Je ne sais ce qu'il en est pour vous, mais, pour ma part, je commence être à nouveau quelque peu agacé par l'ambiance d'anarque générale qui règne, plus que jamais, un peu partout en ce moment, dans ce monde de Teletubbies qu'est devenu la France de Qui-vous-savez...
Vous souvenez-vous des Teletubbies, chers lecteurs ? Pour ceux qui l'ignorerait, ou l'aurait oublié, il s'agit des attendrissants personnages d'une célèbre série télévisée britannique en 365 épisodes de 25 minutes, destinée aux très jeunes enfants de 0 à 2 ans. Produite par Ragdoll Productions, tournée dans le comté de Warwick ou Warwickshire, en Angleterre, et diffusée à l'origine entre mars 1997 et janvier 2001 par la BBC, cette série a connu un succès international et a été diffusée notamment en France sur Canal+, au Québec sur Télé-Québec et en Suisse sur la Télévision Suisse Romande.

(Entrées extraites d'une collection)
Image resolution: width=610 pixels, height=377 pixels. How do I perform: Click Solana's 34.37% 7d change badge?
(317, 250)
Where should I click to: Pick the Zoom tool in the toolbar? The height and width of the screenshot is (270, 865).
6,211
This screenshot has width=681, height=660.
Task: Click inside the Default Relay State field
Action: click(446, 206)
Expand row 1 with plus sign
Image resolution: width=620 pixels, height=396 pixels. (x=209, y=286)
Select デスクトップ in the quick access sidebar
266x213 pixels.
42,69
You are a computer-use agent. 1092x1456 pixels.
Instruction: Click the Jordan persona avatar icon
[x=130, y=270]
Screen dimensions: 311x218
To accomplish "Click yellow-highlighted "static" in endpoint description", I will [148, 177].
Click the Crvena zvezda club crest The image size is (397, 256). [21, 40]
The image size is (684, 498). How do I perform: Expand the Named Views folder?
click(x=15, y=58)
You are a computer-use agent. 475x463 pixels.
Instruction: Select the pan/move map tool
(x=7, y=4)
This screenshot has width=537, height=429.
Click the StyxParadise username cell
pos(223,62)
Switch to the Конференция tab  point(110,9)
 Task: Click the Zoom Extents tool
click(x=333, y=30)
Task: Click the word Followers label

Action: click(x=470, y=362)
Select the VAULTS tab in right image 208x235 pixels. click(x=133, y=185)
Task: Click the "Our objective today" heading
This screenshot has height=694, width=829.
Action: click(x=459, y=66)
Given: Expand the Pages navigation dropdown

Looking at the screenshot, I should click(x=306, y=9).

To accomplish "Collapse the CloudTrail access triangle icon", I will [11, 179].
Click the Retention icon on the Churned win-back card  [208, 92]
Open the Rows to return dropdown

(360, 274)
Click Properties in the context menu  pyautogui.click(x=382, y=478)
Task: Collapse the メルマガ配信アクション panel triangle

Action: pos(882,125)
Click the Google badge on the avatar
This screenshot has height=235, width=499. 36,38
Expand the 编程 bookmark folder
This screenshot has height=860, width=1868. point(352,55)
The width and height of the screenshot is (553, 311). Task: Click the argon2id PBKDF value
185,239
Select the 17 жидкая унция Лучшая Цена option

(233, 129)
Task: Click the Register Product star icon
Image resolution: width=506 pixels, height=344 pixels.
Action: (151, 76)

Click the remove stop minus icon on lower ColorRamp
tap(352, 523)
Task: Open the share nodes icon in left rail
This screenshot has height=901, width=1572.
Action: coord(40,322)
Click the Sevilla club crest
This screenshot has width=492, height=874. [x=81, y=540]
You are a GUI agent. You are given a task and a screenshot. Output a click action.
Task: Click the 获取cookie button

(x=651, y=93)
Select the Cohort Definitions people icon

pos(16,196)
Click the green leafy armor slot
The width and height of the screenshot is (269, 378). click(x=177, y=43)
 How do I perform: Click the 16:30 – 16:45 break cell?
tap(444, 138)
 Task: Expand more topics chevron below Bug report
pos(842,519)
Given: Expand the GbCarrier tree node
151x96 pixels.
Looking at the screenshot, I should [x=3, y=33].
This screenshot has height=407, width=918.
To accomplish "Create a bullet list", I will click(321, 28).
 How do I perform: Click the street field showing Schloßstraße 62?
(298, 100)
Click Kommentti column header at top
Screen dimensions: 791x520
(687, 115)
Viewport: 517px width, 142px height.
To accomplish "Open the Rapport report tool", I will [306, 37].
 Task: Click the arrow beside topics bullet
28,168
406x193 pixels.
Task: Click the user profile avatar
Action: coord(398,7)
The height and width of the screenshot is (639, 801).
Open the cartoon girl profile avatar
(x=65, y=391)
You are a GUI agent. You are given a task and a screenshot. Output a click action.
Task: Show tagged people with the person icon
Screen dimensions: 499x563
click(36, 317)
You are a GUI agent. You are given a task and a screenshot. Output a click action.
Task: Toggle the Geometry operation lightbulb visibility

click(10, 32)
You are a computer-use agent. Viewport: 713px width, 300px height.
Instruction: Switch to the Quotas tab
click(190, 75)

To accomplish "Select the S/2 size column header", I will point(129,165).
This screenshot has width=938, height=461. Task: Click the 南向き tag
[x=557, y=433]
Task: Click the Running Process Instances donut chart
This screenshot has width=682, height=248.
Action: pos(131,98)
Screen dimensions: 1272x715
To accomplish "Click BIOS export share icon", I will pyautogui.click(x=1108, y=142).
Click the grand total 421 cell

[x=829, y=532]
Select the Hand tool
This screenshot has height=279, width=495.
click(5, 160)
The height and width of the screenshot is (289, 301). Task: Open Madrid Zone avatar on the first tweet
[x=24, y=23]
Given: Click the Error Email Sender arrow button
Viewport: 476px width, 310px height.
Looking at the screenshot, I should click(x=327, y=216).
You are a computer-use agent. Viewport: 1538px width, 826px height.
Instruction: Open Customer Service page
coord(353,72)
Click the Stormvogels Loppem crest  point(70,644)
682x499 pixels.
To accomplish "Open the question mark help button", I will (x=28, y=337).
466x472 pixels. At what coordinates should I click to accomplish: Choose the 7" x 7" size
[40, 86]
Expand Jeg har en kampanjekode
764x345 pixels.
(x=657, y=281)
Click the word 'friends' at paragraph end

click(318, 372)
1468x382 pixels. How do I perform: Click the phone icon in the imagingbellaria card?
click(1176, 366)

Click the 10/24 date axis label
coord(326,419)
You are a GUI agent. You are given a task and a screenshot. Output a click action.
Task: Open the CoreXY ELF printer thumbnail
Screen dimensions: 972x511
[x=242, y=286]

CONSIGNE
Répondez à ces questions sur le texte consacré aux Teletubbies :
1. En quel type de monde la France s'est-elle transformée selon la première phrase ?
2. Combien d'épisodes compte la série, et quelle est la durée de chacun ?
3. Sur quelle chaîne la série a-t-elle été diffusée en France ?
Les données n'interviennent pas dans ce travail.

RÉPONSE CI-DESSOUS
1. Un monde de Teletubbies.
2. 365 épisodes de 25 minutes.
3. Canal+.